Question

使用dask，我想将图像数组拆分成重叠的图块，执行计算（同时在所有图块上），然后将结果拼接回图像。

以下作品，但感觉笨拙：

from dask import array as da
from dask.array import ghost

import numpy as np


test_data = np.random.random((50, 50))
x = da.from_array(test_data, chunks=(10, 10))

depth = {0: 1, 1: 1}
g = ghost.ghost(x, depth=depth, boundary='reflect')

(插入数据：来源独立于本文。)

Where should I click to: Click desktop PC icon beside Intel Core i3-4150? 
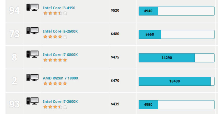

# Calculate the shape of the array in terms of chunks
chunk_shape = [len(c) for c in g.chunks]
chunk_nr = np.prod(chunk_shape)

# Allocate a list for results (as many entries as there are chunks)
blocks = [None,] * chunk_nr

def pack_block(block, block_id):
    """Store `block` at the correct position in `blocks`,
    according to its `block_id`.

    E.g., with ``block_id == (0, 3)``, the block will be stored at
    ``blocks[3]`.
    """
    idx = np.ravel_multi_index(block_id, chunk_shape)
    blocks[idx] = block

    # We don't really need to return anything, but this will do
    return block

g.map_blocks(pack_block).compute()

# Do some operation on the blocks; this is an over-simplified example.
# Typically, I want to do an operation that considers *all*
# blocks simultaneously, hence the need to first unpack into a list.
blocks = [b**2 for b in blocks]

def retrieve_block(_, block_id):
    """Fetch the correct block from the results set, `blocks`.
    """
    idx = np.ravel_multi_index(block_id, chunk_shape)
    return blocks[idx]

result = g.map_blocks(retrieve_block)

# Slice off excess from each computed chunk
result = ghost.trim_internal(result, depth)
result = result.compute()

是否有更简洁的方法来达到相同的最终结果？

Answer 1

面向用户的api是map_overlap方法

>>> x = np.array([1, 1, 2, 3, 3, 3, 2, 1, 1])
>>> x = da.from_array(x, chunks=5)
>>> def derivative(x):
...     return x - np.roll(x, 1)

>>> y = x.map_overlap(derivative, depth=1, boundary=0)
>>> y.compute()
array([ 1,  0,  1,  1,  0,  0, -1, -1,  0])

针对您的用例的两个附加说明

通过向from_array提供name = False来避免散列成本。假设您没有任何花哨的散列库，这可以为您节省大约400MB / s。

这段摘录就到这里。